老人ホームにある部屋は、すべてが個室ではありません。もちろん「人の視線が気になる」という人も多くいます。そういった人であれば個室がおすすめですが、そうでなければ多床室と呼ばれる4人部屋でも問題はないでしょう。ここでは、特別養護老人ホームにはどういったタイプの居室があるのか、詳しく見ていきます。以下では、介護サービス自己負担額が1割の場合で、賃料と食費を足した主たる費用を示します。負担額が2割の場合はそれ以上かかりますので、あらかじめご認識下さい。

従来型個室

従来型個室というのは、1室をほかの人とシェアするのではなく1人で利用できるタイプの居室であり、ほかに人がいないため気兼ねなく過ごすことができます。従来型と名前がついているだけあって、特別養護老人ホームでの個室といえば、この従来型個室を指します。金額の目安としては介護サービスの自己負担額が1割(30日換算)だった場合には、要介護3~5の幅で2万1千円~2万5千円となります。
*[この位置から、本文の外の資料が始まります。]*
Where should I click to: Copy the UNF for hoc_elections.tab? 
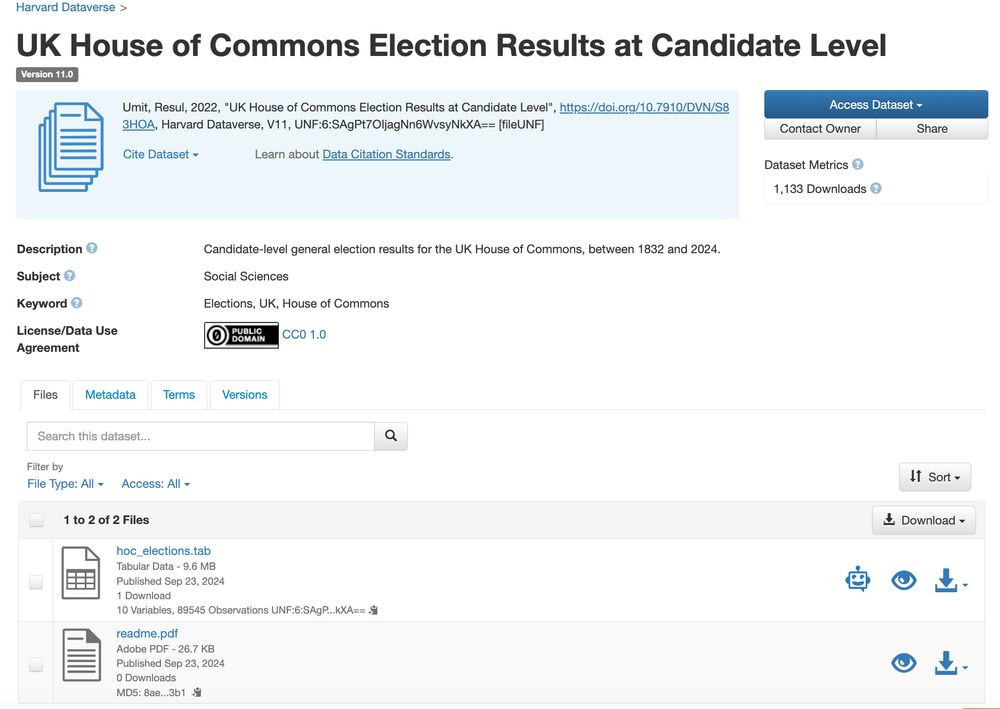tap(374, 610)
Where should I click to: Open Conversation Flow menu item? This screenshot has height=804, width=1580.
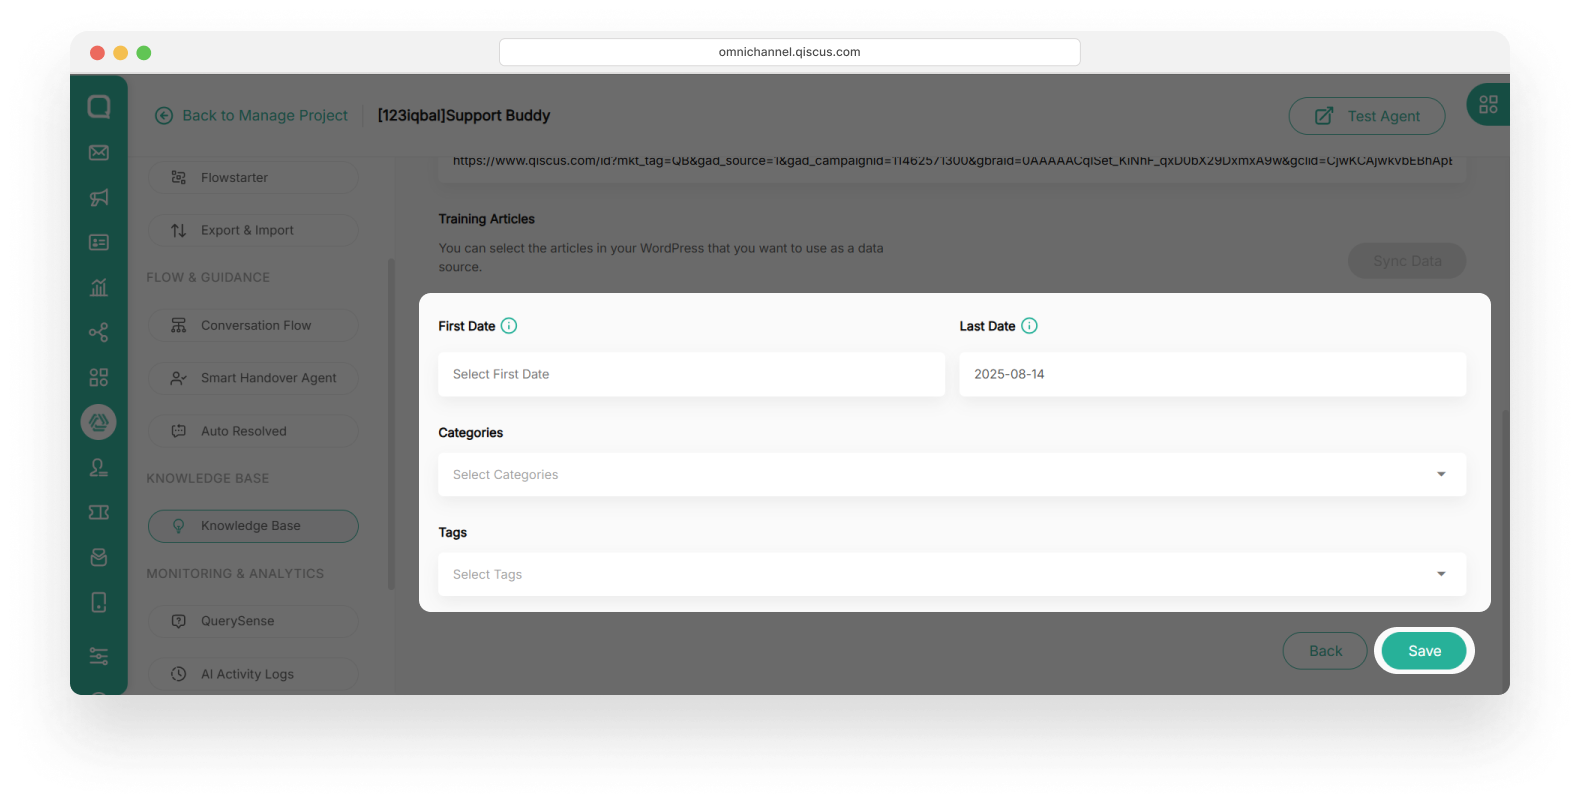(x=254, y=326)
これに賃料・食費を加える(日常生活費を除く)と要介護3で10万円程度、要介護5になると10万5千円程度となります。

多床室

多床室という言葉は聞いたことがあっても、どのような部屋かよくわからないという人も多くいるでしょう。多床室とは、1つの部屋にいくつものベッドが設置されていて複数人で同じ部屋で生活する部屋を指します。もちろんカーテンなどでベッド周りは仕切られていますが、当然のことながら個室ほどにはプライバシーを保つことはできません。多床室は4人部屋であることが多く、周りに人がいるのが気になるという人には向かないでしょう。利用料金は収入や介護サービスの負担額によっても変わってきますが、賃料と食費を加えて要介護3で9万円程度、要介護5になってしまうと約5千円程度増加します(日用品は除く)。

ユニット型個室

ユニット型個室は、基本的には従来型個室とそこまで大差はありません。1人部屋であり、ほかの人に煩わされることなく過ごすことができます。また、当然のことながら部屋は自分一人で使うことができるので、プライバシーを保つこともできます。ではユニット型個室と従来型個室の違いは何なのでしょうか。
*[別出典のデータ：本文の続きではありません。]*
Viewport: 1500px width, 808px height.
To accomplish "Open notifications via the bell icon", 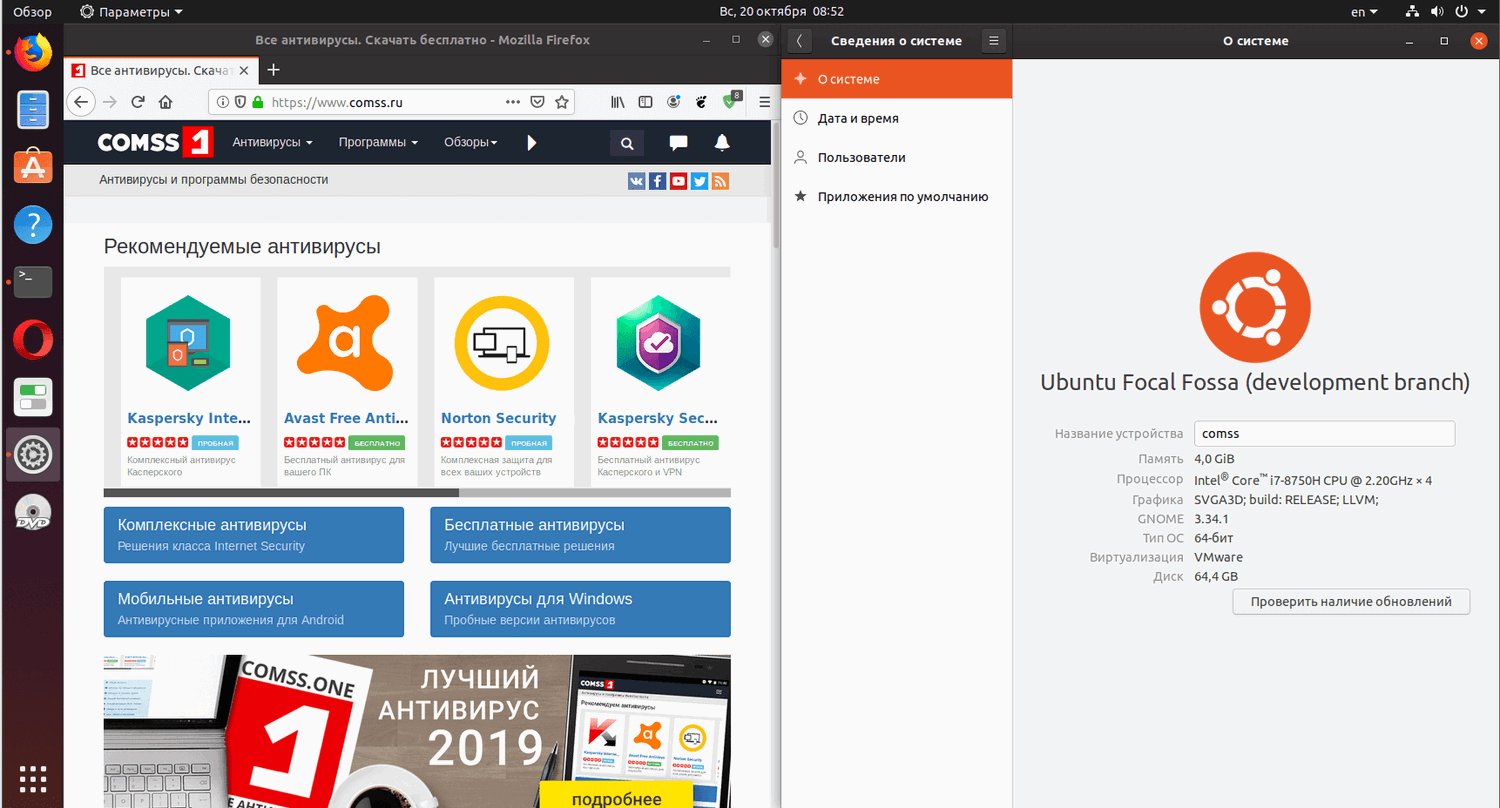I will click(722, 142).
ユニット型個室はロビーやダイニングなどをユニットと呼ばれる決められた範囲に居住する人たちで利用するという点が従来型と異なります。利用料金は従来型個室とは大きく違い、介護サービス負担額に賃料、食費を足すと要介護3で12万5千円程度、要介護5になれば6千円程度加算されて13万千円程度になります。

ユニット型個室的多床室

ユニット型個室的多床室は、本来4人程度で利用する多床室であった部屋を改装しているところがほとんどです。従来の多床室よりもプライバシーを守ることができ、そこまで他人の視線も気になりません。ユニット型個室と同じく複数名でロビーやダイニングを共有することになります。利用料金は、介護サービス負担額に賃料。食費を足して要介護3で11万7千円程度、要介護5になれば12万千円程度です(日用品を除く)。ただし、実際の入居費用は年収がどの程度あるかや施設によっても変わってくるので、入居予定施設に詳しい見積もりをだしてもらうことが金額感を把握する上では賢明でしょう。

まとめ

特別養護老人ホームは、民間の有料老人ホームと比べれば非常に安価で入居できることが特徴です。24時間介護士がいて、何かあればすぐに駆け付けてくれるという安心感も得ることができます。特に介護が必要になり、年金暮らしで大きな費用を捻出できない場合はぜひ特別養護老人ホームへの入居を検討しましょう。